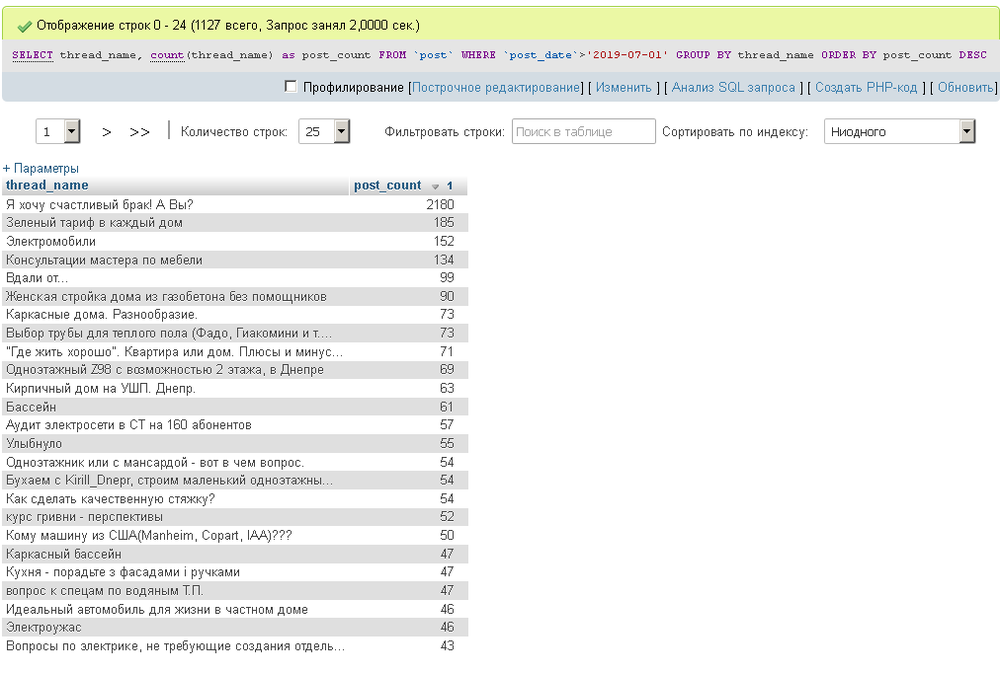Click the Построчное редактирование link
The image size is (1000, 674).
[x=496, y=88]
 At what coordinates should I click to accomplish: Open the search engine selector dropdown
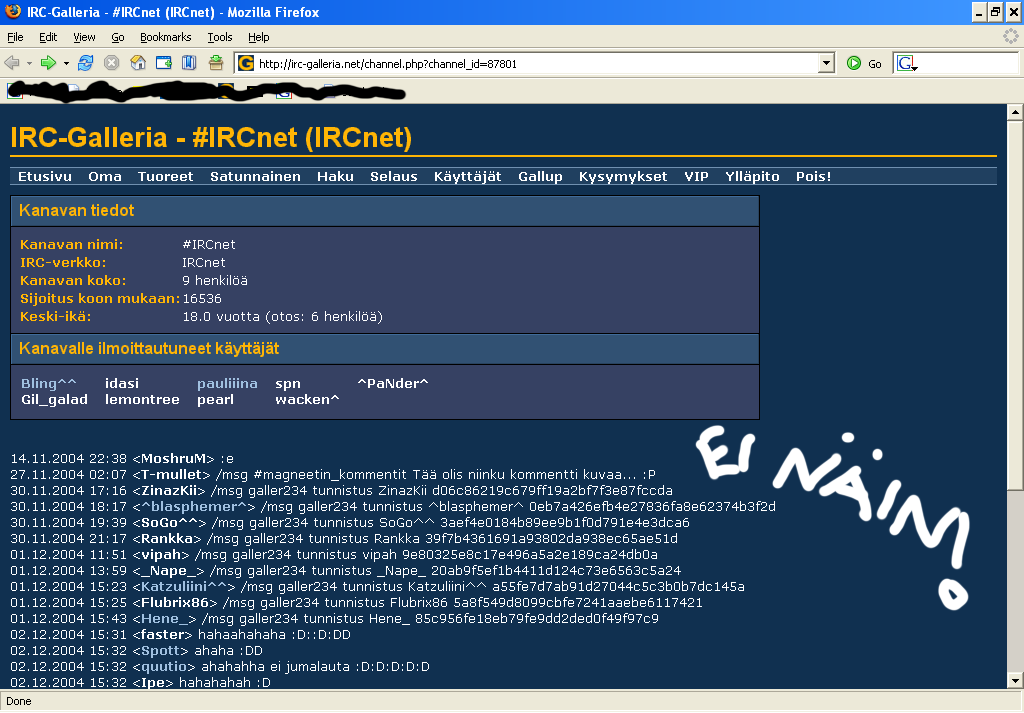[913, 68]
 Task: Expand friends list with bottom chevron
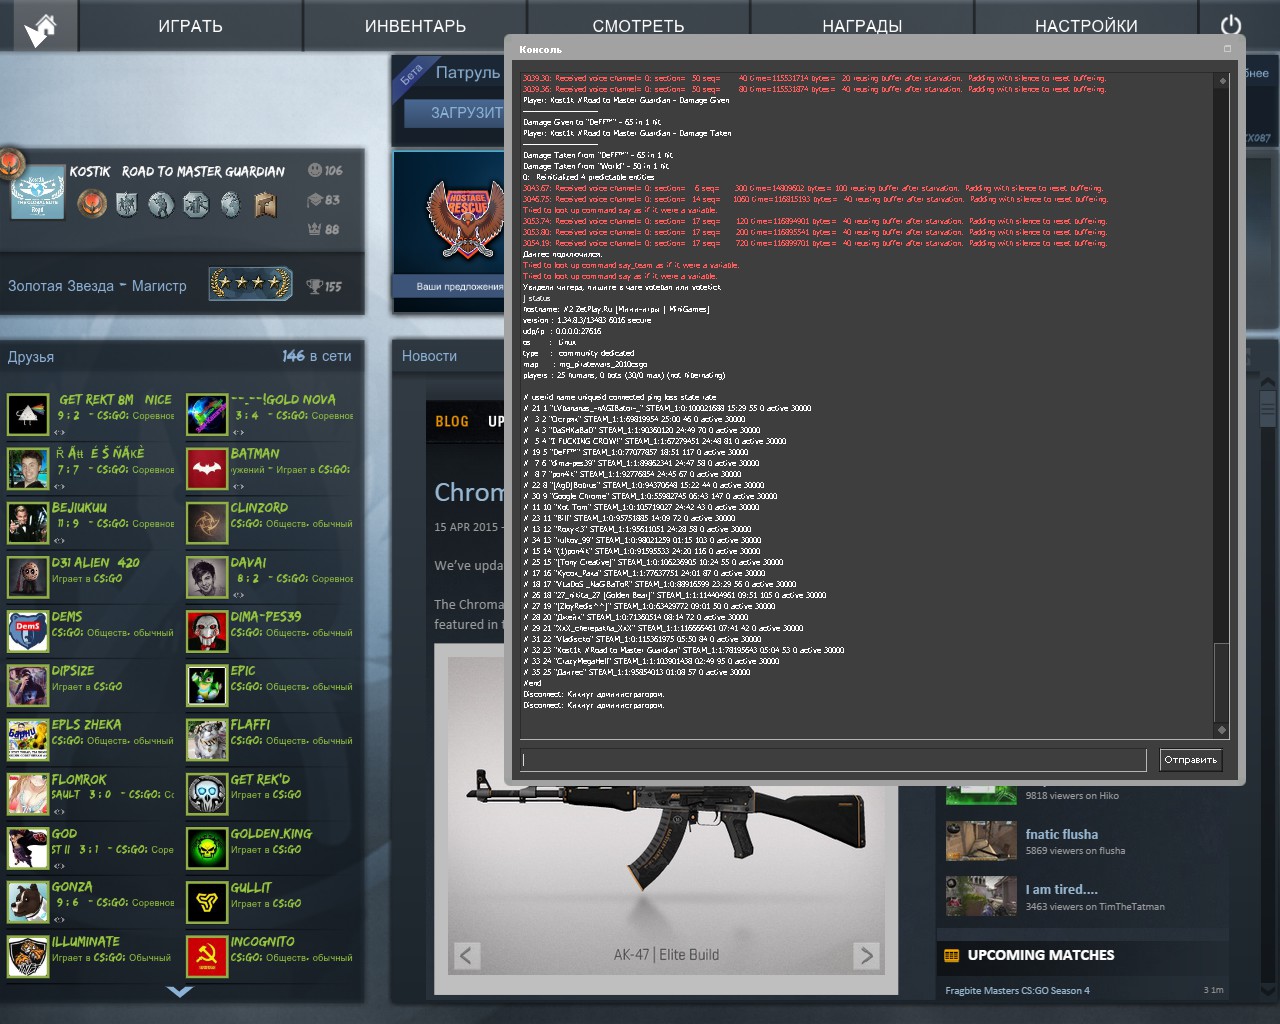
________
**WHAT THE TASK REQUIRES**.
Leave the pictures out, and retype exactly the lines from the one containing "At what coordinates" through the last line of the entries above, both included.

**REPLY TO THE EXERCISE**.
 At what coordinates should I click to accomplish: Open the search engine selector dropdown
[913, 68]
 Task: Expand friends list with bottom chevron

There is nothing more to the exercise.